Bilal Müftüoğlu
16 Février 2016•Mise à jour: 17 Février 2016
AA - Paris - Bilal Muftuoglu
La police française a été accusée de négligence par dans sa gestion de l'attentat qui a visé la salle de concert Bataclan le soir du 13 novembre 2015, dans un témoignage livré par les rescapés des attentats et des proches des victimes.
Invités de la commission d'enquête parlementaire sur les moyens mis en œuvre par l'Etat contre le terrorisme depuis le 7 janvier 2015, les rescapés ont reproché à la police de ne pas avoir pris au sérieux l'appel dénonçant la présence des terroristes avant qu'ils aient commis la tuerie faisant 90 morts.
"La personne m'a demandé de parler plus fort", a expliqué Caroline Langlade, vice-présidente de l'association des victimes des attentats du 13 novembre, Life for Paris, et une des rescapées de l'attaque qui a visé Bataclan. Ne pouvant pas parler à haute voix à quelques mètres des terroristes qui ont fait irruption dans la salle de concert, Langlade est alors accusée par la policière de "bloquer la ligne pour une réelle urgence".

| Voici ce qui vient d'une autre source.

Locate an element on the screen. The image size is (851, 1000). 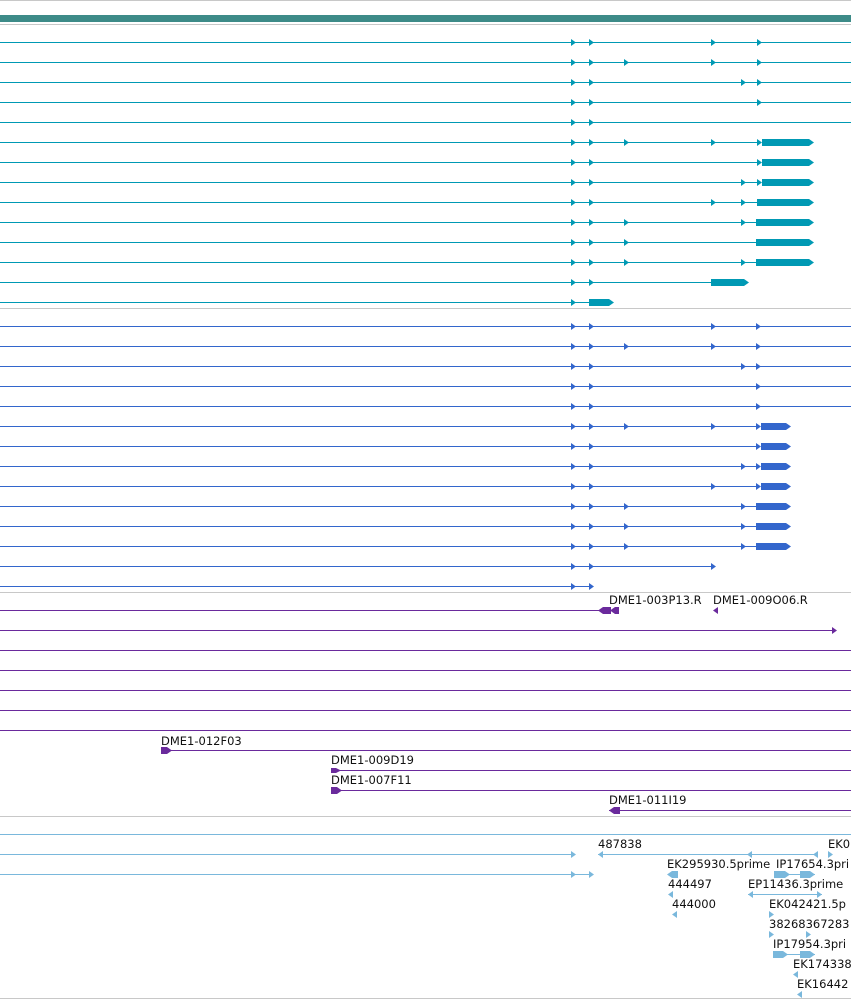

"Je ne vois pas ce qu'il y a de plus urgent que 40 personnes qui sont menacées de mort imminente, déplore la rescapée. Je lui ai répondu que je ne pouvais pas parler plus fort en parlant un peu plus fort. Tout le monde s'est retourné vers moi en disant 'chut!' parce que clairement, je mettais en danger tout le monde. La policière s'est énervée et m'a raccroché au nez en disant tant pis pour vous".
Langlade n'était pourtant pas la seule personne à reprocher la police d'avoir fait preuve de négligence lors de la commission d'enquête. En effet, Georges Salines, président de l'association "le 13 novembre, fratérnité et verité" et père de Lola qui a perdu sa vie dans les attentats, a annoncé avoir appris la mort de sa fille sur Twitter et non pas par les policiers.
Salines a aussi accusé le Premier ministre français Manuel Valls dans son refus de comprendre les mécanismes du "djihadisme", soutenant "expliquer, c'est déjà vouloir un peu excuser". "Je suis le dernier qui penserait à excuser les personnes qui ont tué ma fille ou (les personnes) qui les ont manipulées. Mais il faut comprendre ces mécanismes pour pouvoir lutter", a-t-il martelé.
Alexis Lebrun, un membre de Life for Paris, a déploré pour sa part, le manque de "présence policière" et l'absence de "fouille" à l'entrée de la salle Bataclan, le soir des attentats.